The question becomes “where does the pain come from and why does ‘clicking’ help? ”

In the 1970s I harvested a large number of cadaveric vertebrae. These vertebrae were stereo-radiographed, dissected, and after removal of soft tissue, using the stereo-radiograms, reassembled in the in vivo positions.

One purpose was to familiarize vertebral surgeons (myself included) with the large variation in the anatomy of the vertebral column.

In addition the facet joints anatomy and the mechanics of the facet joints in relation to orientation and instant locus of movement in to each other were explored. From that was extrapolated the relationship to the vectored loads on the intervertebral disc and the inter-segmental locus of movement.

In another study arthrograms were performed on a number of facet joints in these cadaveric spines with the soft tissues intact.  An example is below.

In the context of this paper, the most important finding of this research was the presence of an operculum in the facet joint capsule, which allowed passage through the capsule of a neurovascular bundle, into the intra-articular space.  Also demonstrated were features of the intra-articular fat within the capsule. [A later post will consider the function of the intra-articular fat.]

Much vertebral pain is clearly mechanical (because of its instant onset), and chiropractic (at least in its manipulative therapy guise) must provide a mechanical solution in order to cause the instant relief from pain. Therefore a mechanical sequence must be sought in any explanation of chiropractic benefit.

This paper postulates that the origin of some back pain (and the associated muscular spasm) is that the intra/extra-articular fat became entrapped in the operculum in the capsule.  This could explain the sudden onset of the pain.
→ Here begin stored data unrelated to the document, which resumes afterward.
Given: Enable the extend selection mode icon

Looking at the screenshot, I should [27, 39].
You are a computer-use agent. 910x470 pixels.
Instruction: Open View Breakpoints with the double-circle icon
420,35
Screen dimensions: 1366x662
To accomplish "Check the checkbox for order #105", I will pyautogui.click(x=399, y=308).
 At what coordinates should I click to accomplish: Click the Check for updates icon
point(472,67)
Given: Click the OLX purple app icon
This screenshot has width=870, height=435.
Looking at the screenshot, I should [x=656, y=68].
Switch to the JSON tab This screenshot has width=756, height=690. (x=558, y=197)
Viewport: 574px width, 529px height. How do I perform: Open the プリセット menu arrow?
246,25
What the rotary manipulation does is to produce an intra-articular cavitation effect (and hence the click). Cavitation produces sudden changes of pressure within the joint capsule which forces the entrapped fat from its “locked” position in the operculum: Hence the instant relief.

Supporting this hypothesis was the beneficial treatment of “acute lumbar pain” by intra-articular injections of local anaesthetic and cortico steroid into the articular joints under radiological imaging, of which I performed many thousands, in the early 1970s.  The percentage of success was high, usually with an instant relief of pain comparable to that of successful chiropractic.  The long-term results appeared to be better than chiropractic.  A possible explanation for the latter is that the steroid produced an atrophy of the fat and hence less likelihood of future entrapment.  [Whether this atrophy caused some loss of proprioceptive capacity I don’t know, but it was one of my concerns at the time.]
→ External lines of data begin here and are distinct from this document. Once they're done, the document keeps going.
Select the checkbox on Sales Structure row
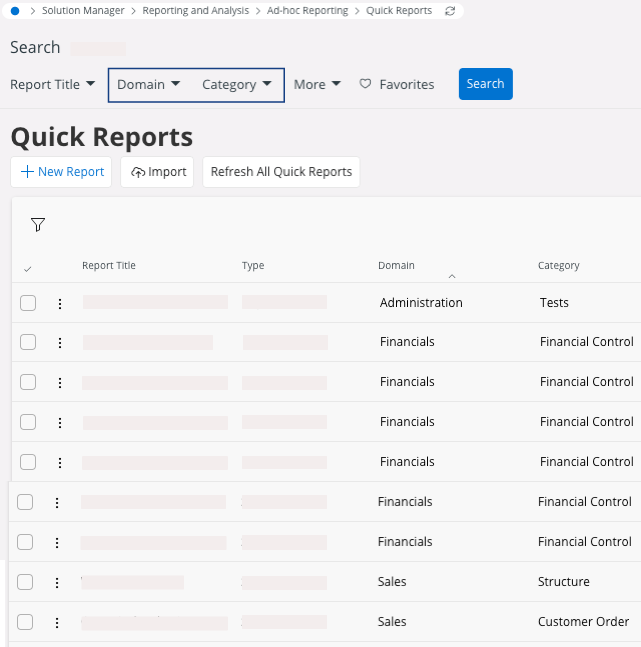641x647 pixels. (x=26, y=582)
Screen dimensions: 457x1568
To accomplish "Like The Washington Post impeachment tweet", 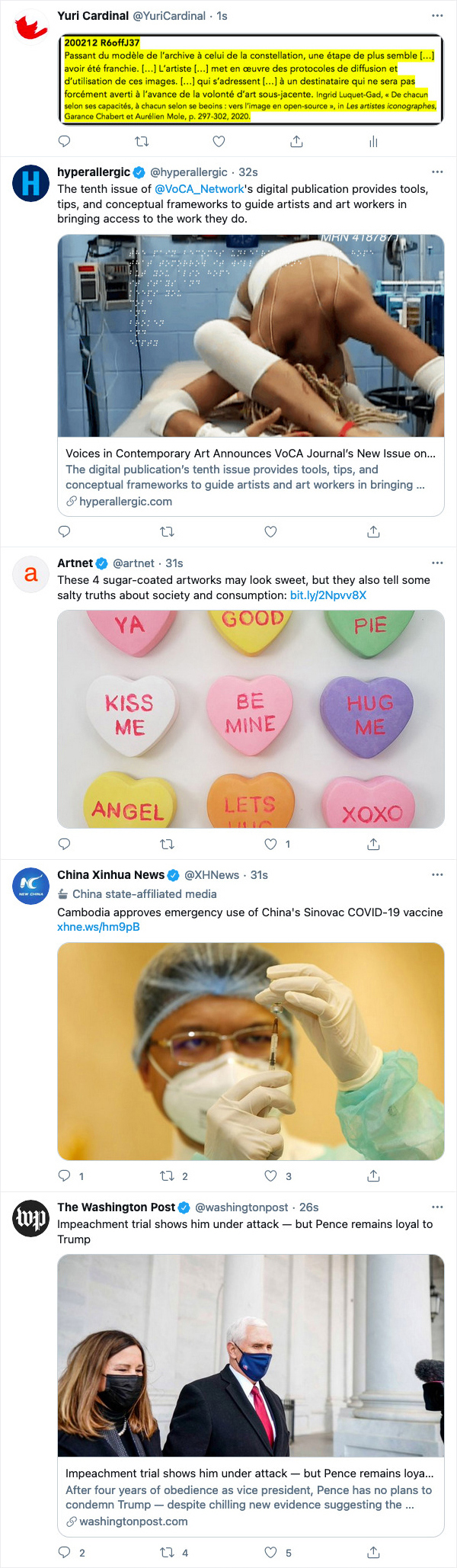I will pyautogui.click(x=270, y=1553).
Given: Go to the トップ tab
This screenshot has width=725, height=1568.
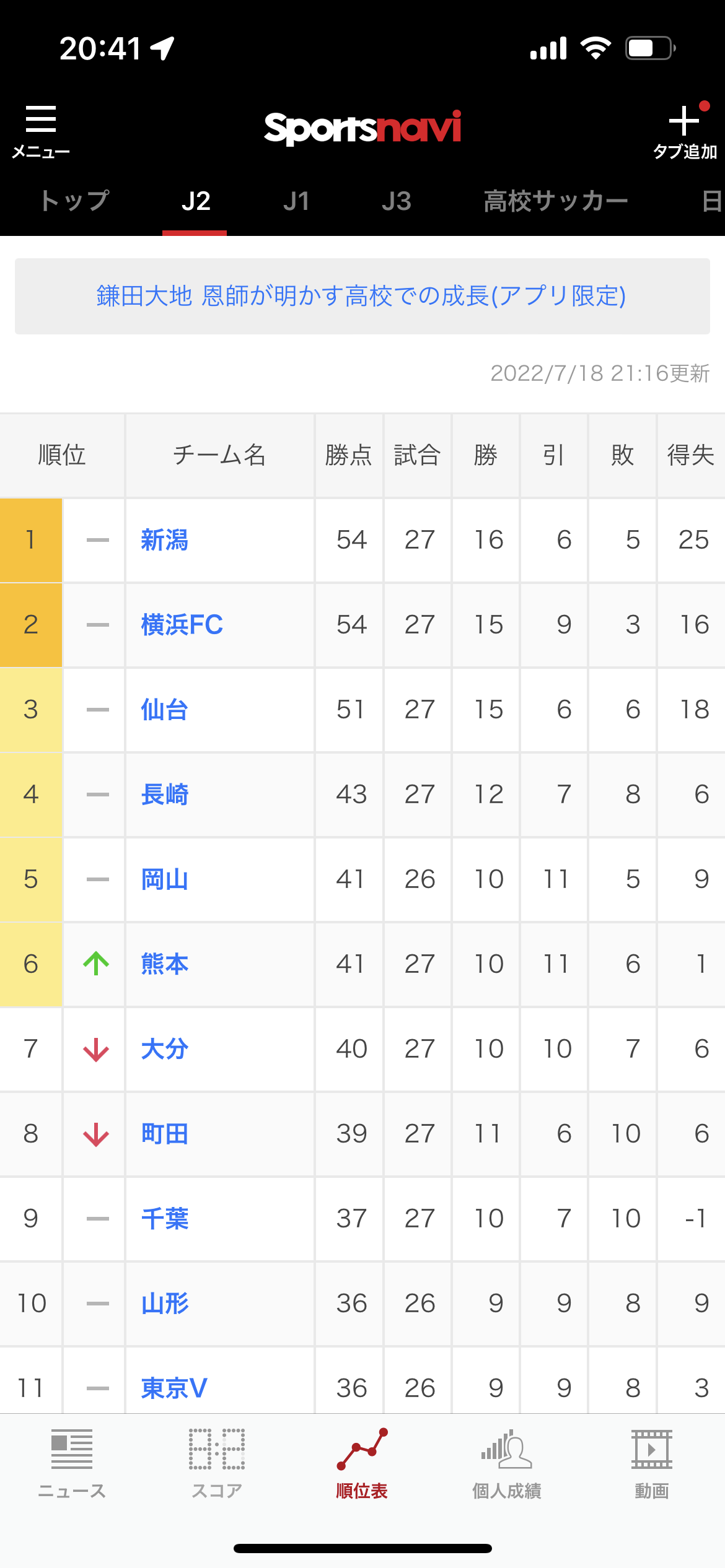Looking at the screenshot, I should [x=74, y=201].
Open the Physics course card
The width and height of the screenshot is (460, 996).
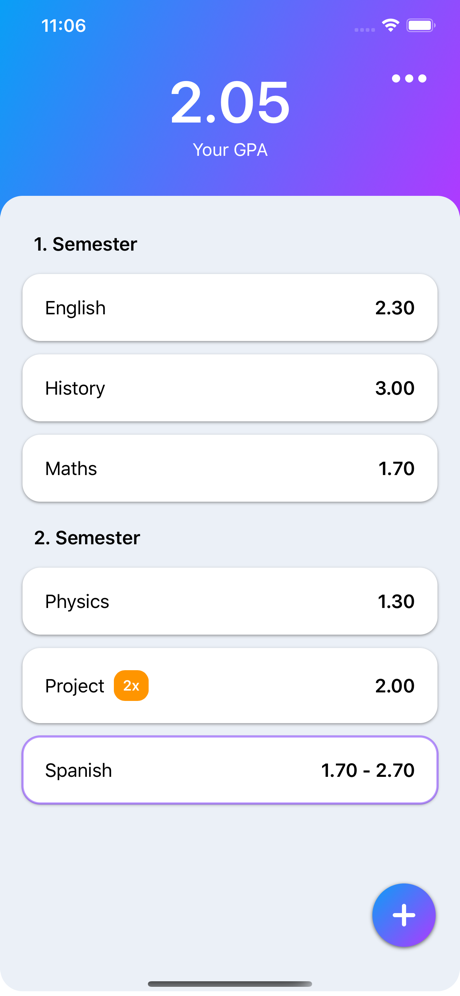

A further benefit was the radiological demonstration of the vertebrae, a necessary precaution often not performed by the chiropractor. As a result of chiropractors missing these primary pathologies, and perhaps excessive forces, a number of patients were paralyzed or died when treated by chiropractic. This acted as a disincentive for some chiropractors who then replaced manipulative management with other techniques, such as “wedging”, or ventured into dietary supplements and other areas in order to continue their trade. Some claim or imply the special capacity to offer “holistic” treatment.



What is meant by this, and the reason that superiority of chiropractic over other forms of healthcare in this respect is far from clear.


[Documentation that injury can follow chiropractic has been requested. Under the search term “Chiropractic causing paralysis” Google provided 155,000 entries.